The overall summary of the panel discussion was that there are more questions than answers and more research is needed to understand how to best identify and improve the lives of those touched by ASD.

Dr. Liane Holiday Willey, EdD began the second day of the conference with a witty, interesting and honest presentation entitled “Vulnerabilities and support of women on the Autism Spectrum Disorder”. Not only has Dr. Willey authored several books on the topic of Autism, she herself was diagnosed with Autism at the age of 35 by one of the leading experts in the field, Dr. Tony Attwood. Liane has been a strong advocate for those on the Spectrum and provides support and information on her website blog Aspie.com.

One of the most applicable things she mentioned was how helpful and effective horticultural therapy is for people with Autism. She recommended having a garden (or “even just a pot with something growing in it!”) as an easy, accessible way to help individuals with Autism regulate their emotions. She also noted the high effectiveness rates for horticultural therapy. This speaks to how powerful this intervention is and also why it is so fundamental in our approach at Pacific Quest!

After a meet and greet lunch with a group of professionals and parents all the participants were able to join in on several breakout sessions for the rest of the day. I chose to attend the two sessions that addressed the neurological aspects of ASD. First, I attended an experiential session by Cameron Allen who was diagnosed with Asperger’s syndrome as a teen. He found that neurofeedback supported his development and now is a specialist with a private practice.

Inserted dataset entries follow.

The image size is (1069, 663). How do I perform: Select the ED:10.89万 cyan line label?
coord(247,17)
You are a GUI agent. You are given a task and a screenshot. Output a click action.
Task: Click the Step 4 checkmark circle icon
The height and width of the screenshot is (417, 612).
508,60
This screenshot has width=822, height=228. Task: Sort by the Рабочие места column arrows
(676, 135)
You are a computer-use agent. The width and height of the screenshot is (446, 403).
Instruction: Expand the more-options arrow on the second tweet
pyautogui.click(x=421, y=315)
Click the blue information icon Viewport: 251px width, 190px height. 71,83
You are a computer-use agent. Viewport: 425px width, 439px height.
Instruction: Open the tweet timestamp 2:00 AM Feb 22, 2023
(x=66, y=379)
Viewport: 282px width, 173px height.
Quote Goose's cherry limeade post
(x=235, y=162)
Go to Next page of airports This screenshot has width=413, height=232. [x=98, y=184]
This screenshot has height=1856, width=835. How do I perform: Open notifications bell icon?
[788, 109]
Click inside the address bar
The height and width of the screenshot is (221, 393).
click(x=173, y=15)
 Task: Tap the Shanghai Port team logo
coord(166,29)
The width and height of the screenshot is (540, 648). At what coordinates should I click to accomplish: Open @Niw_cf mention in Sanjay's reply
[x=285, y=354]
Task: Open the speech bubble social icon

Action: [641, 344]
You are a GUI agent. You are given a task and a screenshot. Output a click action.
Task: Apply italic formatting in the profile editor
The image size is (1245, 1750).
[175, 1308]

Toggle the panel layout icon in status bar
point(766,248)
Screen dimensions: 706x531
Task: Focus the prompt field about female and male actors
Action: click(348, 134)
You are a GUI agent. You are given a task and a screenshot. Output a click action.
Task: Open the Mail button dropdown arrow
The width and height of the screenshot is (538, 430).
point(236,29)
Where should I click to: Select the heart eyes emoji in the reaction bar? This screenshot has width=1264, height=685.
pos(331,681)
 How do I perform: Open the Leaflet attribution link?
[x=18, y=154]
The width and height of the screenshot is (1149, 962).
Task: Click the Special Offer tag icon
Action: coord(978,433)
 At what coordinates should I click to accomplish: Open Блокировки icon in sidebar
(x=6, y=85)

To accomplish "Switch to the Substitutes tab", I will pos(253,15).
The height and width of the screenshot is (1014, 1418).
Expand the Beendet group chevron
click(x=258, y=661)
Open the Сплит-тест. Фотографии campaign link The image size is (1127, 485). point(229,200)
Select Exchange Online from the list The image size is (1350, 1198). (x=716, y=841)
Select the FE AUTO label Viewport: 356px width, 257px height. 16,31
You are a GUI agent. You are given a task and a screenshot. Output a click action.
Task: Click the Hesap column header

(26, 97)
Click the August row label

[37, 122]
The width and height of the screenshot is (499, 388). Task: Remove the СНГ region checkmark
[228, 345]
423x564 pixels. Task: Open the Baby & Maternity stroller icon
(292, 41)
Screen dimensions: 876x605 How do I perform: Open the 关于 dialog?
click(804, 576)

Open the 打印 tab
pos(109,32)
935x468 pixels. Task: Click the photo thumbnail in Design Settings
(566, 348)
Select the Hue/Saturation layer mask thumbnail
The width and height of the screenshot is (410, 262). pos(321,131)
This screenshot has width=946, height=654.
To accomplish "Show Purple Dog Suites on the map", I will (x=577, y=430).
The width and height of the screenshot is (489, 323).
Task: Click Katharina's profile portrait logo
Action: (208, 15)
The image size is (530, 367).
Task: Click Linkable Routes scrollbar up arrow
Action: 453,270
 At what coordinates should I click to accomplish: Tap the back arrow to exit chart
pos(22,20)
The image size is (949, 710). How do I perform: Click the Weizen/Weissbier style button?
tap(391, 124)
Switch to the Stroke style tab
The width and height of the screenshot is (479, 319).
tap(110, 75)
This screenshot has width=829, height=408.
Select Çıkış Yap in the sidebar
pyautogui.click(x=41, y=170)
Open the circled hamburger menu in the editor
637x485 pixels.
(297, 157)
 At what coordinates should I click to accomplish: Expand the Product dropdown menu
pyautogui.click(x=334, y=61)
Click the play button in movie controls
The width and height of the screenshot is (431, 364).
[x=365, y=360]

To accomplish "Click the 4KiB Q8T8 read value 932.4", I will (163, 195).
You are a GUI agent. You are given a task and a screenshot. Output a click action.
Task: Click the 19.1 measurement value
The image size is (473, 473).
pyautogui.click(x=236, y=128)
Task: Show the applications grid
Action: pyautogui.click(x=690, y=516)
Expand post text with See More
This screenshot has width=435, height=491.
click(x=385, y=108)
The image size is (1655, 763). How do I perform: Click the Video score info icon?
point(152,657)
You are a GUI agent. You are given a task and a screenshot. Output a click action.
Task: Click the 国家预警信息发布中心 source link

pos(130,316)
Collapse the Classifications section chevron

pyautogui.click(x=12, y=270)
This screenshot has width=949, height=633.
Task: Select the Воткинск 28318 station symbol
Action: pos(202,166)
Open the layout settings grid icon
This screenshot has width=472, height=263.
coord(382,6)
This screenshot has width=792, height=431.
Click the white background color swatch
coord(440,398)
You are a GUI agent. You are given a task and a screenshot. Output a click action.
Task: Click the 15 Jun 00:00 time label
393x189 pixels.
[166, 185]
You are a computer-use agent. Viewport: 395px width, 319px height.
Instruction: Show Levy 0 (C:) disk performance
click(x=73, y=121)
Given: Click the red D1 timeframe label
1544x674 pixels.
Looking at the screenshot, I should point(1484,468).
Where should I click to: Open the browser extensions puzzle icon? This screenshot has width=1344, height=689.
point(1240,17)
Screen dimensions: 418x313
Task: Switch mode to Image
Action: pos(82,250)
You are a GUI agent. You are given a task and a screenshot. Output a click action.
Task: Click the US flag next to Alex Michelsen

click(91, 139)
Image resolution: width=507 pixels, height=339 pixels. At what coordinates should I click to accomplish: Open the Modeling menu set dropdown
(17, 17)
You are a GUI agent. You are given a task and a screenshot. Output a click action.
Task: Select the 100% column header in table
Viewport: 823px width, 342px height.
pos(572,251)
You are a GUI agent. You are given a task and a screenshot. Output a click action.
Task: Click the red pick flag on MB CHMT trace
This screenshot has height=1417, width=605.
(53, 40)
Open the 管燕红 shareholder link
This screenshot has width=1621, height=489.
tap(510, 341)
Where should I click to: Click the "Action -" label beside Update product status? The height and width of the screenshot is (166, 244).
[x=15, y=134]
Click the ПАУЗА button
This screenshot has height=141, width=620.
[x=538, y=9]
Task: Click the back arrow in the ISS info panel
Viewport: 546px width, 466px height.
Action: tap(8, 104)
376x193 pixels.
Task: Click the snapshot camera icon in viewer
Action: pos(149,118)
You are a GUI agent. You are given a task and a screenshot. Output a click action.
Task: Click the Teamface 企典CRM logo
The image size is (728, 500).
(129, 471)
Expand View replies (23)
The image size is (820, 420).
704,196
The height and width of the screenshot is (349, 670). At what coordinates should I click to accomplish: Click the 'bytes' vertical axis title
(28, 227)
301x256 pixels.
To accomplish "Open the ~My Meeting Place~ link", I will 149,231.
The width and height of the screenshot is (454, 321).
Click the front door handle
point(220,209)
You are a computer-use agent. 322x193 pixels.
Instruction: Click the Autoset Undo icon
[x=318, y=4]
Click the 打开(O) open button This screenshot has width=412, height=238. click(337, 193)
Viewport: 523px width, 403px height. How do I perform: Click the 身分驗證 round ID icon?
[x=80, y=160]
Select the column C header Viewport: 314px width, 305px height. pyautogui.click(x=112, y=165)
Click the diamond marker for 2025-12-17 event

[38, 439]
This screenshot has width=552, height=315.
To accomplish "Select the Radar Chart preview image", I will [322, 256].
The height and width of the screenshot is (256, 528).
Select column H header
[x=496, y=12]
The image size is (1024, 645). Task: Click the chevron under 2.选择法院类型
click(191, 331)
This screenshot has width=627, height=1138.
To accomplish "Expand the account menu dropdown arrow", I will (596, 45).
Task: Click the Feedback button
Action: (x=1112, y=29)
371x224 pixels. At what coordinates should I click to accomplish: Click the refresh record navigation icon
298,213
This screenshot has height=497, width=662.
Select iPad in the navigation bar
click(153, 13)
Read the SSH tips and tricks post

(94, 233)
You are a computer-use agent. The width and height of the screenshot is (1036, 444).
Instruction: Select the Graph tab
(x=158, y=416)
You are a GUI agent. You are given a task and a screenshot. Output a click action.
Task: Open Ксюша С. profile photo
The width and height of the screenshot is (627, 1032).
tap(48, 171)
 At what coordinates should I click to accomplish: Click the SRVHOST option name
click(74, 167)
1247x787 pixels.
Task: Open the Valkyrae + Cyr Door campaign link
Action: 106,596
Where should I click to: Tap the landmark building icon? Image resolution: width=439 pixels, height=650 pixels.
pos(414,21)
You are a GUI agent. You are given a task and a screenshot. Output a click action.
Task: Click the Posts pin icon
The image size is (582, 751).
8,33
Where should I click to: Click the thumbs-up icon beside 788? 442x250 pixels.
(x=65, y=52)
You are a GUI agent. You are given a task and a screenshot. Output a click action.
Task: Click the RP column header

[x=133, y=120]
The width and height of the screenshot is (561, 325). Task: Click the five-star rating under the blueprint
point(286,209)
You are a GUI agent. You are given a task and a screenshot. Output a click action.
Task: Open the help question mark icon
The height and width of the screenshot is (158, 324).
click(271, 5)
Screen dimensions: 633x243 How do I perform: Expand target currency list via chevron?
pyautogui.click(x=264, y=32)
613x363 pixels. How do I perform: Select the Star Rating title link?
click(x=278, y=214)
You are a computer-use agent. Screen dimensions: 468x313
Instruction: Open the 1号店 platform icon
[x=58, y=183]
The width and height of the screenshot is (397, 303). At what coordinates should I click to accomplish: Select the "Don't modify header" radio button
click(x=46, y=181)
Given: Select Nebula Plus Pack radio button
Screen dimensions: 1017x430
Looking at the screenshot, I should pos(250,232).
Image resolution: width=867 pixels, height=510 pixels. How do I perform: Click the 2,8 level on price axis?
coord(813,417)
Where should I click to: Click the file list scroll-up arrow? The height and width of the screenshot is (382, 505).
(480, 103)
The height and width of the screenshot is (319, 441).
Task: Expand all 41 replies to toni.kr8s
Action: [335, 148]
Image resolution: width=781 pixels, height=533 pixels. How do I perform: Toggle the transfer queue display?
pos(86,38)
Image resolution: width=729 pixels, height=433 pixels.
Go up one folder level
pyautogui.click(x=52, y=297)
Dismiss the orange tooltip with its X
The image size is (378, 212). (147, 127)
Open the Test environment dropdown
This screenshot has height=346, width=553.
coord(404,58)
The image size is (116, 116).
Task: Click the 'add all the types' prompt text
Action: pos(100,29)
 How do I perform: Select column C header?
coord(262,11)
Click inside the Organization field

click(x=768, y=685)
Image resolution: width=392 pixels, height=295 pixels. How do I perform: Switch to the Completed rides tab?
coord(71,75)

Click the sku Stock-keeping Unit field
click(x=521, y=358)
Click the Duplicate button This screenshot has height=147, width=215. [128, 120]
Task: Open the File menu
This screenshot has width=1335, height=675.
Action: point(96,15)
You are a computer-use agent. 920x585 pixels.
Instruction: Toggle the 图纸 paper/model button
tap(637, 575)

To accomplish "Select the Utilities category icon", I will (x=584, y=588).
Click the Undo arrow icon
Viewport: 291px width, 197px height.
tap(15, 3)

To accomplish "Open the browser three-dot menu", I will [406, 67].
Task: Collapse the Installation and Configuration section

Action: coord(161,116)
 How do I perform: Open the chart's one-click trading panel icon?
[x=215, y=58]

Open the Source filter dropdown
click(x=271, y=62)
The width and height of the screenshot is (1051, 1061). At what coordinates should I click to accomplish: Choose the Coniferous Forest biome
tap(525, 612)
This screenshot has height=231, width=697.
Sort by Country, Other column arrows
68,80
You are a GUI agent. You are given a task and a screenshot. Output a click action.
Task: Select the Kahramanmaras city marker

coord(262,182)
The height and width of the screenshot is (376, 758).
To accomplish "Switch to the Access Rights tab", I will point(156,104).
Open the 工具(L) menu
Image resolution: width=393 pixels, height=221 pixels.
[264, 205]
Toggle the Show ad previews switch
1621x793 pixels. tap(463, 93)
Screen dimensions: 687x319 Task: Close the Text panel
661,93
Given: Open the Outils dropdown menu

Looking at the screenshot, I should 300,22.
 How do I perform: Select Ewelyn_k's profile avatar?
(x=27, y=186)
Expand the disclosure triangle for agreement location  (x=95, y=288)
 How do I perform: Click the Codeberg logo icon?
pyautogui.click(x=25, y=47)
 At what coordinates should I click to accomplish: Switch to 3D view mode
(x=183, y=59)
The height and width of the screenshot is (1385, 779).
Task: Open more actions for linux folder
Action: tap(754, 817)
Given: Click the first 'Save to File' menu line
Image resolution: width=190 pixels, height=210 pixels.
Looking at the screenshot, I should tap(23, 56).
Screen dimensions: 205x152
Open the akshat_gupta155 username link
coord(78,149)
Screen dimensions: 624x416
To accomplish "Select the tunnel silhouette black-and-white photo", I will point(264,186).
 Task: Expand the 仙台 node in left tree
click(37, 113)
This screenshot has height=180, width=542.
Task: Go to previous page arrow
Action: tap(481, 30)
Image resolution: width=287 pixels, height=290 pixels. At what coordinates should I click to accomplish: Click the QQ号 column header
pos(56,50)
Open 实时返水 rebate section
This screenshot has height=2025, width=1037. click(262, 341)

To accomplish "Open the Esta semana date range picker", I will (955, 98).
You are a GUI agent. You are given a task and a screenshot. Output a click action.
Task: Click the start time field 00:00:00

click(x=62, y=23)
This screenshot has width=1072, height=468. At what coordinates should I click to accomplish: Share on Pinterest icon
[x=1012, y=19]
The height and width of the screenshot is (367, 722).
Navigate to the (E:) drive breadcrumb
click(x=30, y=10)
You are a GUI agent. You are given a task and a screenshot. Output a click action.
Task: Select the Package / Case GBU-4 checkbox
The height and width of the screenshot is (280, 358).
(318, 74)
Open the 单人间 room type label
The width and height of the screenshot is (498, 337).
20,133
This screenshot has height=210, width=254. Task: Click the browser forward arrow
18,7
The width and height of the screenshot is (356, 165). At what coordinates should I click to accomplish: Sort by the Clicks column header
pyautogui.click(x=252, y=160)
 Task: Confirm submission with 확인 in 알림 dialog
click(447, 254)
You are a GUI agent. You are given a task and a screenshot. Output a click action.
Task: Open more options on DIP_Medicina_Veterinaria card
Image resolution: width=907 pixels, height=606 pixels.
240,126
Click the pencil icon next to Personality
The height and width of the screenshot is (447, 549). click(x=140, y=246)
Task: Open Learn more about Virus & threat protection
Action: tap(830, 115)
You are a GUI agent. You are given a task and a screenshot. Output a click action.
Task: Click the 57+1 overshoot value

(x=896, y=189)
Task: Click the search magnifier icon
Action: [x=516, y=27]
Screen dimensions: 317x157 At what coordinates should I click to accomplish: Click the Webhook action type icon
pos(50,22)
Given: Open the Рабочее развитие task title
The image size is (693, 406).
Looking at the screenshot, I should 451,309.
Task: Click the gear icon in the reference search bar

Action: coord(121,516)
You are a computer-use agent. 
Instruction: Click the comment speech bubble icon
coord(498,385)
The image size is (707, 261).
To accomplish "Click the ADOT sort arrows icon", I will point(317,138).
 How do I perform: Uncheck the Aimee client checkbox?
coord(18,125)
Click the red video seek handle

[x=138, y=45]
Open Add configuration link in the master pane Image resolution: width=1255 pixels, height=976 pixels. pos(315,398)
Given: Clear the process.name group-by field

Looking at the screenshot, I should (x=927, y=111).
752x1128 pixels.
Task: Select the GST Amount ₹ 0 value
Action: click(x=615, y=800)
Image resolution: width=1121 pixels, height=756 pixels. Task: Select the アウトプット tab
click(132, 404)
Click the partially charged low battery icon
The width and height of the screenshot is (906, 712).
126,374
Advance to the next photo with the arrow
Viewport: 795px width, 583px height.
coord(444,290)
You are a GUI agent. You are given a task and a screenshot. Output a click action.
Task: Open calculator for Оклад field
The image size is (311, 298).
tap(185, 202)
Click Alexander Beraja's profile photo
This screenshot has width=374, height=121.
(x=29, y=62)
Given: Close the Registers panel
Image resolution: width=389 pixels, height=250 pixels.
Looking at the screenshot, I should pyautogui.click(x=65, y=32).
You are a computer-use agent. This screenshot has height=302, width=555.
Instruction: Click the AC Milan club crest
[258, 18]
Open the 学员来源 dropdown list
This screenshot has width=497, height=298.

He and Taisir El-Souessi, LPC facilitated activities that showed how a person on the spectrum might be processing information. The last breakout session I attended was a collaborative case study presentation of a young adult on the spectrum. The professionals walked the audience through this young man’s journey to independence. In the end this young man was able to identify when he was Limbic Dominant. The research presented identified that the limbic system grows super fast in the brain of a person with Autism.